Hawkins, based in NARA’s Office of the Chief Information Officer, handles storage for records generated by the Executive Office of the President. Under the Presidential Records Act, those documents must be preserved, and NARA works directly with the White House to arrange the transfer of that data into NARA’s custody. Under Bush, those might have been faxes and letters. Today, they include snaps, tweets, YouTube clips and Salesforce documents.

Since the end of the Bush administration, NARA has been using a content management platform provided by Hitachi to index presidential records, Hawkins explained. In addition to improvements in searching and annotating, it would also store millions of uncompressed raw images, captions and albums from the White House photographer, Pete Souza.

Part of NARA’s technological challenge is to find platforms that can index large amounts of data and also preserve its quality, which can be more difficult for high-resolution images or high-definition video files, Hawkins said.
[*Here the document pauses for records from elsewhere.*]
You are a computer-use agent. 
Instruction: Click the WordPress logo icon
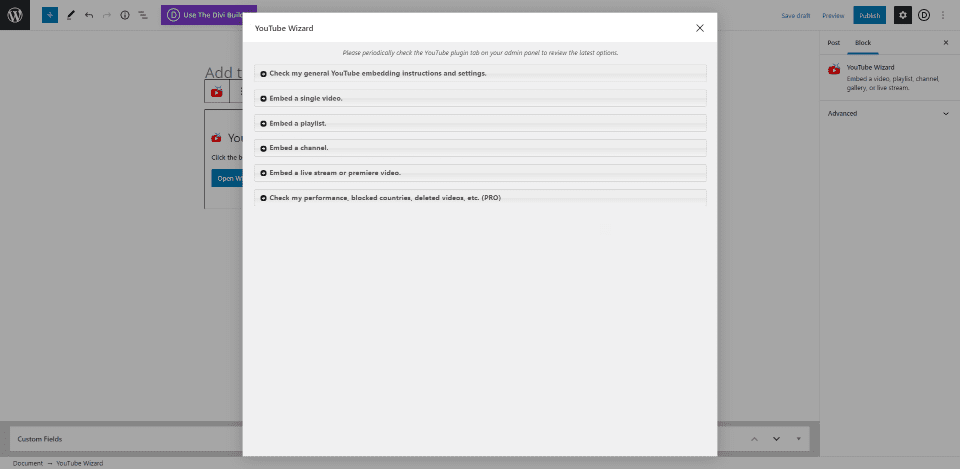[x=15, y=15]
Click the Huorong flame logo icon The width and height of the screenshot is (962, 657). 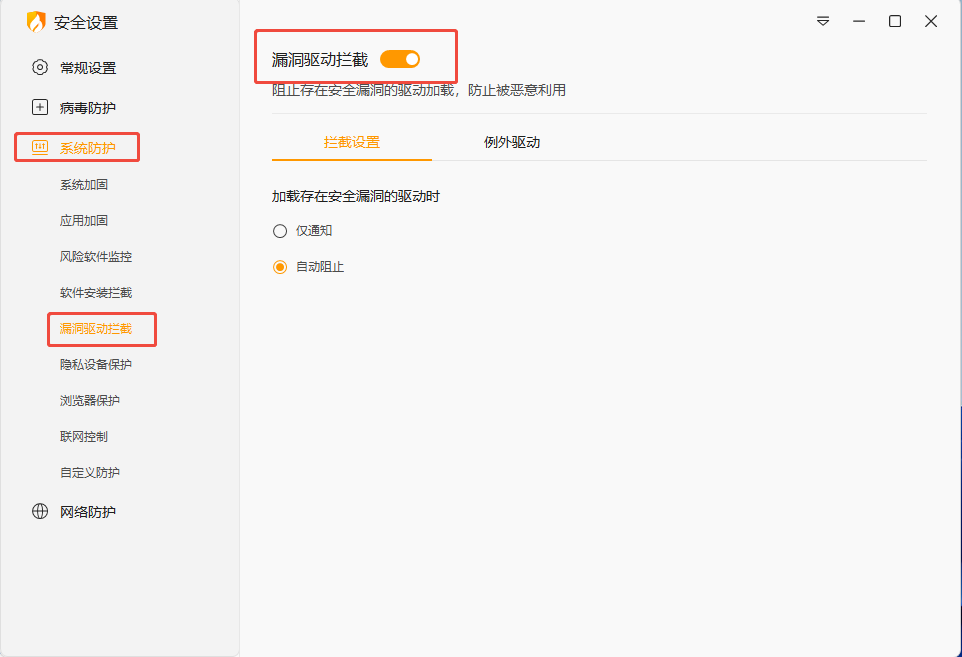point(36,22)
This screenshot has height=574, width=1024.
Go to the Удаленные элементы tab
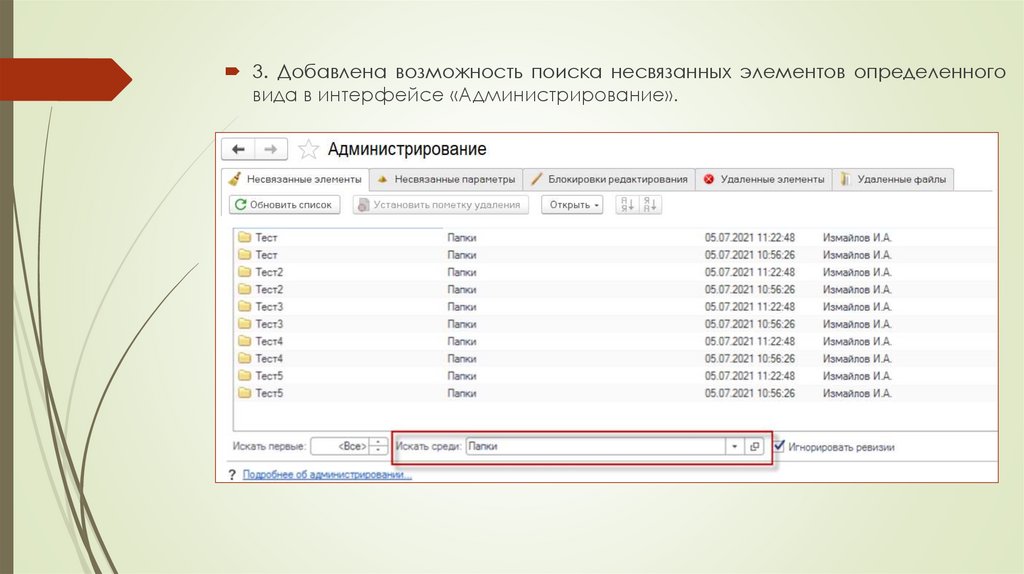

Social media postings also create interesting storage challenges, Hawkins said. NARA already oversees the archived Twitter, Instagram and YouTube accounts of the White House, including Barack and Michelle Obama’s official accounts; that’s because NARA contacted Twitter to arrange that transfer, Hawkins explained.

“Archiving requirements are not always built into a [social media] platform,” he said. The solution, Hawkins said, is to engage directly with the White House and with social media companies “to develop a two-track approach where the platforms themselves, such as Facebook and Twitter, preserve and sort of freeze a version of the individual accounts.”

Simultaneously, NARA, the White House and those companies collaborated to export and the digital content, Hawkins said, so “essentially the government will have its own copy of the content in its highest resolution.”

Hawkins said he was actually expecting more emails from the Obama White House. Presidents Ronald Reagan and George H.W. Bush combined created 2.4 million emails, and Bill Clinton had 42 million. Because the Obama White House had been significantly more digitally engaged than the Bush administration, which had 228 million emails, NARA had prepared to store an exponentially greater number of emails from Obama’s staff.

“We ended up deciding that the reason it didn’t double or go up more than that … [is] for a finite number of people that work in the organization, there’s only so many hours of a day they can email," Hawkins said.